Dossier Mujirushi, t. 2 de Naoki Urasawa

Anne-Sophie Rouveloux Librairie L’Écriture (Vaucresson)

La collection Louvre-Futuropolis accueille un mangaka de renom, Naoki Urasawa, père des 20th Century Boys et de la saga Monster (Panini Manga et Kana). Si le cœur de l’action se déroule dans l’un des plus beaux musées du monde, l’intrigue nous entraîne également au Japon et joue avec plusieurs temporalités.
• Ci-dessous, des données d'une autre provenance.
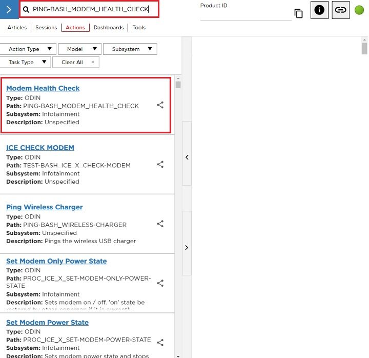This screenshot has height=358, width=369.
Task: Open the Model filter dropdown
Action: (x=79, y=49)
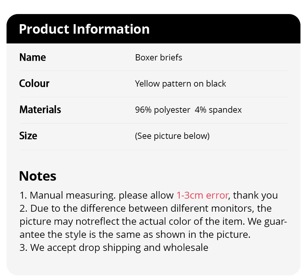Open the "(See picture below)" size reference
The image size is (307, 278).
pyautogui.click(x=172, y=136)
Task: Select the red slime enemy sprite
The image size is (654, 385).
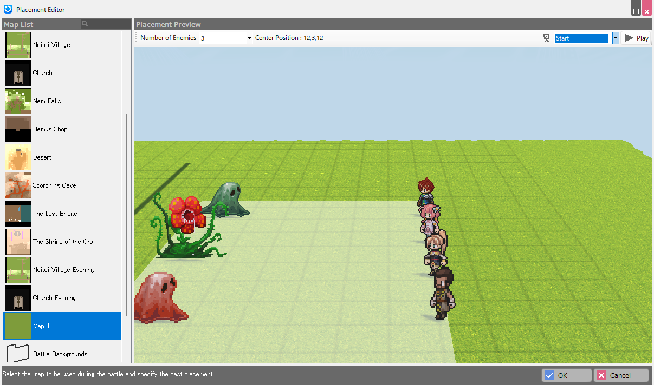Action: pyautogui.click(x=159, y=298)
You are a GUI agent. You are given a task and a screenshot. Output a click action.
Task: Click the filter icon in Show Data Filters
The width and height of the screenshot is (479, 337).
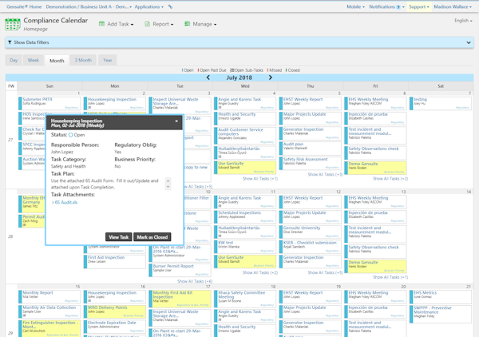point(10,42)
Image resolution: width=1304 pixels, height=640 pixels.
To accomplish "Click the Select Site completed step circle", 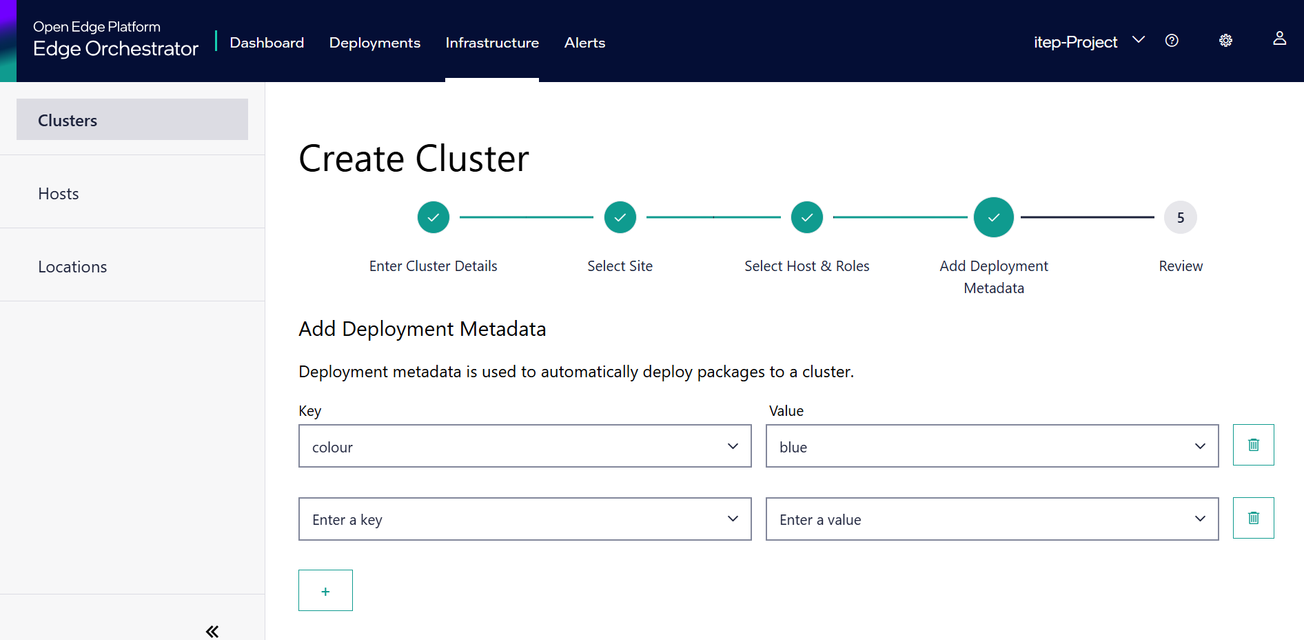I will click(620, 217).
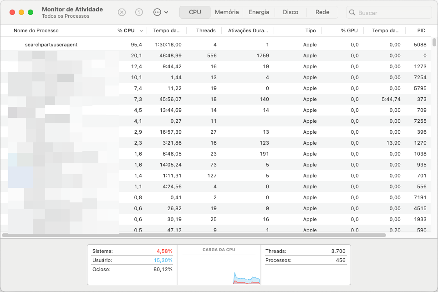
Task: Click inside the Buscar search field
Action: click(392, 13)
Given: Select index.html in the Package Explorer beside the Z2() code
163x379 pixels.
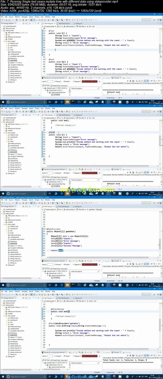Looking at the screenshot, I should (x=13, y=61).
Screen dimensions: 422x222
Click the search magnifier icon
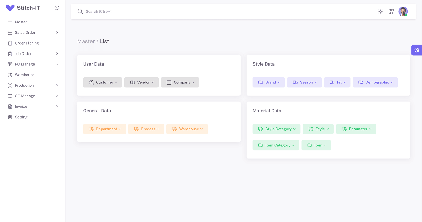point(80,12)
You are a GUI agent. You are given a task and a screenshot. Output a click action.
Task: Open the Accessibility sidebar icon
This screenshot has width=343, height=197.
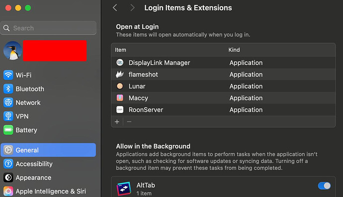[x=8, y=164]
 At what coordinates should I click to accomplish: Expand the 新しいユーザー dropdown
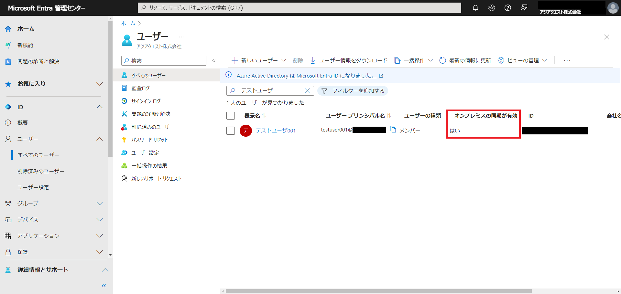[x=284, y=60]
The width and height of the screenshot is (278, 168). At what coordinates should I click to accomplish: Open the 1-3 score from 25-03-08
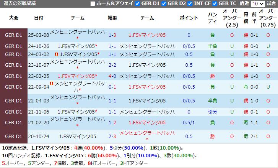click(112, 35)
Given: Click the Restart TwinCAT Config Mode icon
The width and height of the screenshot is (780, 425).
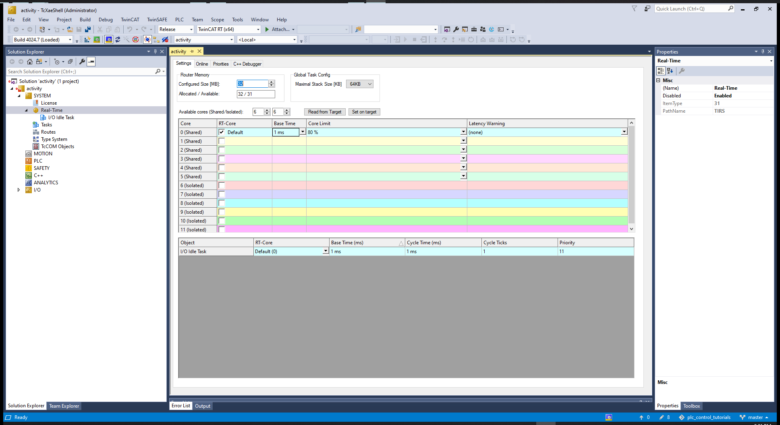Looking at the screenshot, I should pos(108,39).
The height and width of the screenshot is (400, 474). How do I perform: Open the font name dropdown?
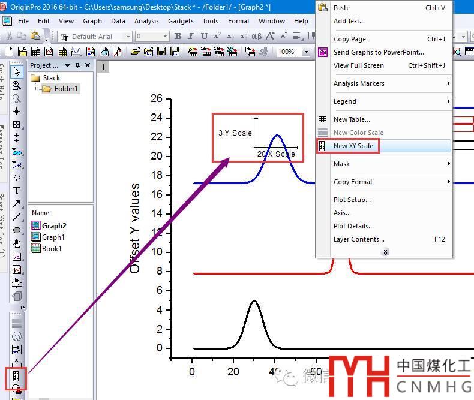pos(128,37)
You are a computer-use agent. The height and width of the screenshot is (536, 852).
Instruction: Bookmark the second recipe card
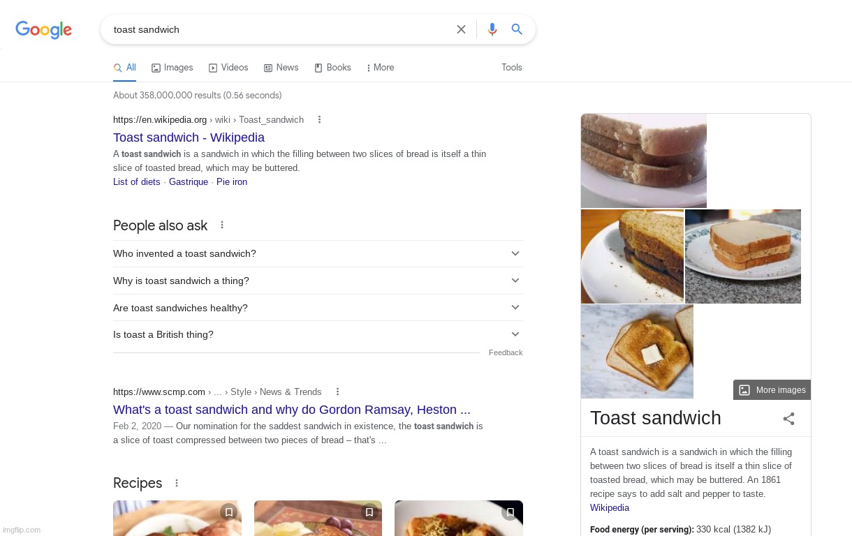coord(369,512)
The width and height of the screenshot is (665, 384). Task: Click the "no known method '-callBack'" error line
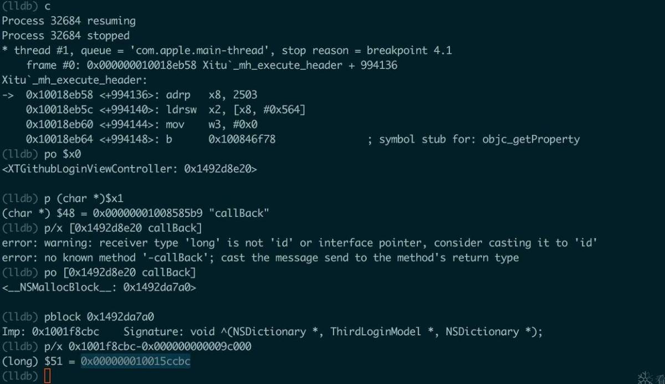pyautogui.click(x=260, y=257)
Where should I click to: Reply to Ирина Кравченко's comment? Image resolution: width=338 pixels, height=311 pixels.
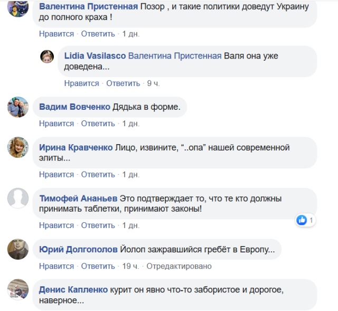(x=98, y=174)
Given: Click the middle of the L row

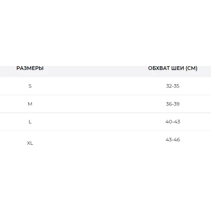Looking at the screenshot, I should click(x=106, y=122).
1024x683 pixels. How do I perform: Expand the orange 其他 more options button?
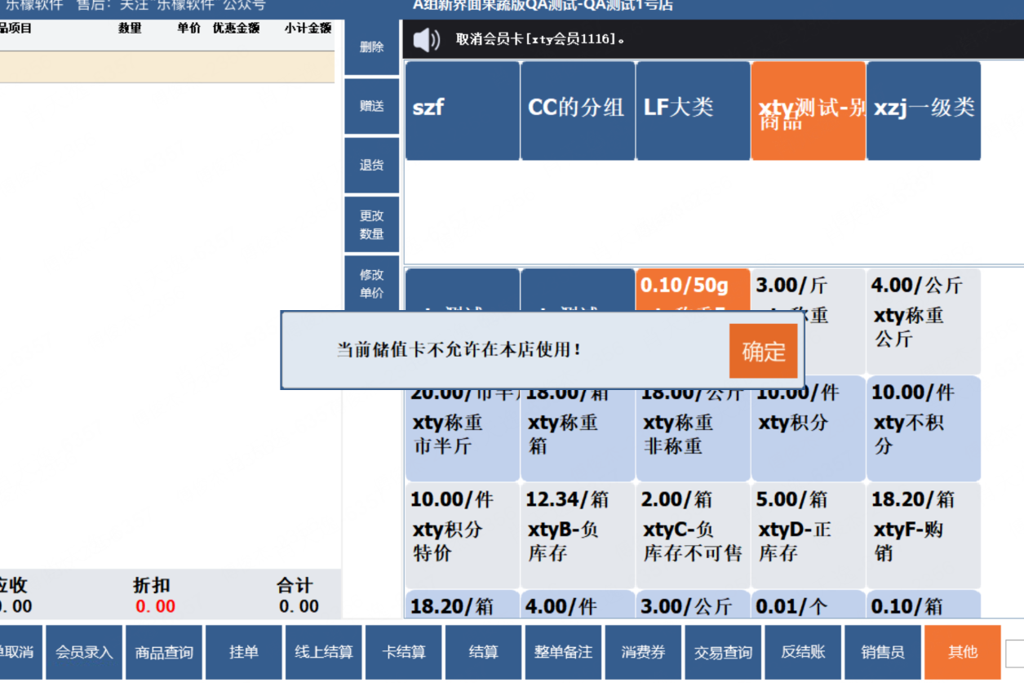(963, 652)
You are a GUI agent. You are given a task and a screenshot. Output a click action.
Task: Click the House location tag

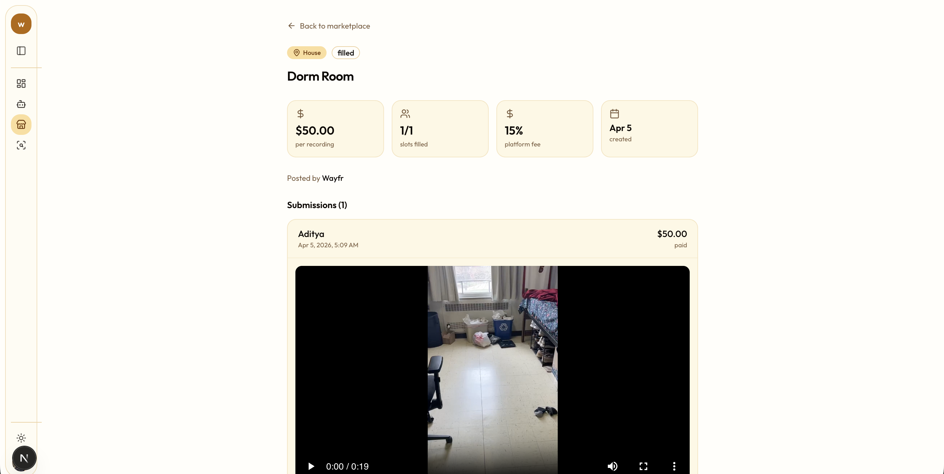click(307, 53)
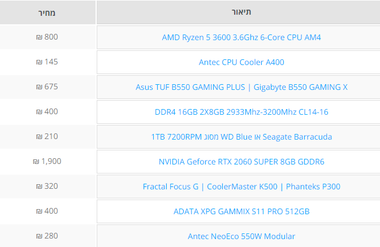
Task: Select the Gigabyte B550 GAMING X text
Action: [300, 87]
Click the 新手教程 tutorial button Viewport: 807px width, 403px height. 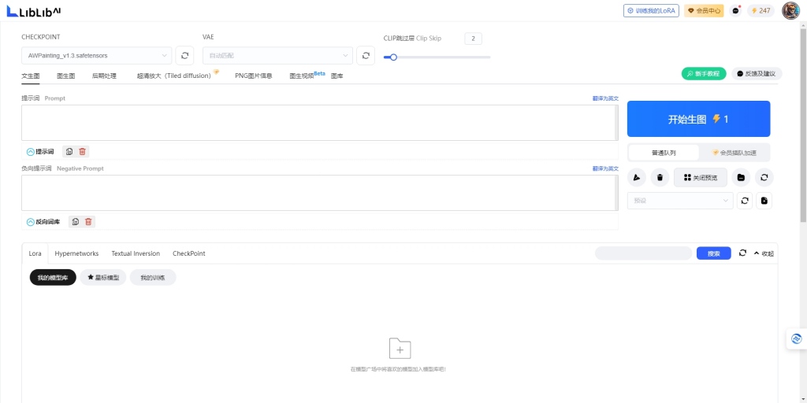pyautogui.click(x=703, y=73)
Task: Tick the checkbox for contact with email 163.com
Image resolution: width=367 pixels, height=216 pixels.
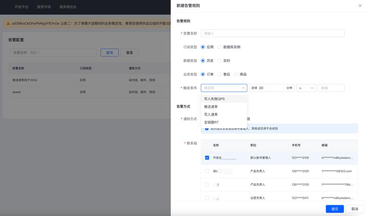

La jeune Kasumi se rend bien compte qu’il y a un problème avec son père. Après une fausse déclaration d’impôts, il se lance dans la fabrication de masques à l’effigie de Beverley Duncan, la candidate à la présidentielle américaine – qui, au passage, ressemble étrangement à Trump. L’affaire capote, son père se retrouve ruiné. Peu après, sa femme les abandonne. Les deux se ferment, attendant des jours meilleurs. Apparaît alors un corbeau, un message attaché à sa patte. Ce dernier va mener nos héros jusqu’à l’Institut de France où les attend Iyami, un drôle d’énergumène amoureux de la France, qui semble pourtant n’y avoir jamais posé les pieds. Pour les sortir de l’embarras, il propose de leur payer le voyage pour Paris, à condition qu’ils s’introduisent au Louvre. Une fois sur place, il s’agira de dérober un tableau, La Dentellière de Vermeer. L’œuvre sera cachée, le temps de vendre une copie à prix d’or avant de restituer l’original au musée. Méfiants, Kasumi et son père tentent néanmoins l’aventure. À Paris, ils font la connaissance de Michel, un pompier charismatique et sa grand-mère, chanteuse acharnée. Mais la détente ne dure pas. La machine est lancée, nos deux voleurs en herbe devront passer à l’action sans se faire attraper. Urasawa réussit à utiliser les codes de cette collection – visite du Louvre sous un angle différent, univers décalé, plein de fantaisie – en ouvrant l’histoire à d’autres lieux et d’autres temporalités. Si le cœur de l’action se situe bien sûr au Louvre, une bonne partie de l’intrigue se déroule à Tokyo, sur les traces d’un inspecteur décidé à piéger nos héros ou du côté d’Iyami, du jeune homme qu’il était, à l’escroc qu’il est devenu. Ce personnage, véritable icône de la culture pop japonaise, initialement créé en 1963 suscite le rire, comme plusieurs situations : ainsi cette cour du Louvre remplie de visiteurs portant des masques de l’affreuse candidate à la présidence américaine ! Urasawa n’oublie pas la tension dramatique puisque le « vol » du tableau est traité en un temps très court. Le mangaka pense même à introduire de nombreux clins d’œil à notre culture française, évoquant François Mitterrand ou encore Sylvie Vartan ! Avec un manga de si bonne facture, il ne fait aucun doute que la volonté de l’auteur qui souhaite que « la richesse et l’originalité de la bande dessinée japonaise puissent être un peu mieux perçues et comprises », se réalisera.